**EXERCISE DETAILS**
In the listing below, print exactly the lines between the line holding "Task: Click the Delay (ms) input field" and the line holding "The image size is (504, 516).", inclusive, and no more.

THE DATA: Begin

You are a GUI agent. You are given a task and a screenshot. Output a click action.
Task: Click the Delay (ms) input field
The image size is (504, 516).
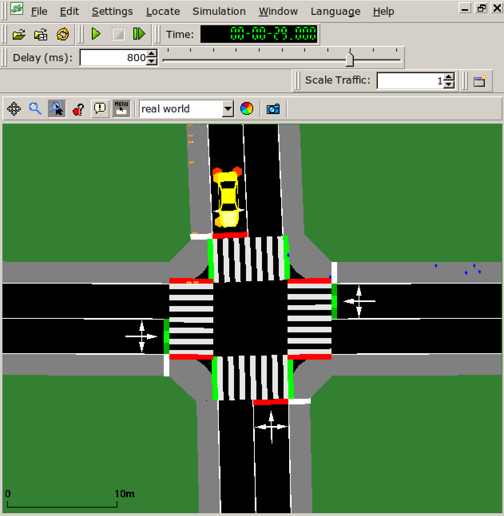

THE DATA: End
THE DATA: Begin

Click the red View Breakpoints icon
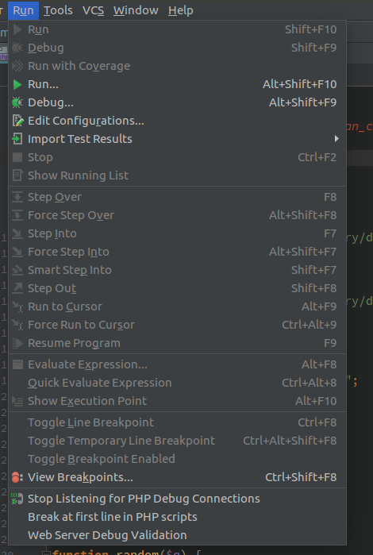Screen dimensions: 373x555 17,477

THE DATA: End

**WRITTEN RESPONSE**
Task: Click the Delay (ms) input field
The image size is (504, 516).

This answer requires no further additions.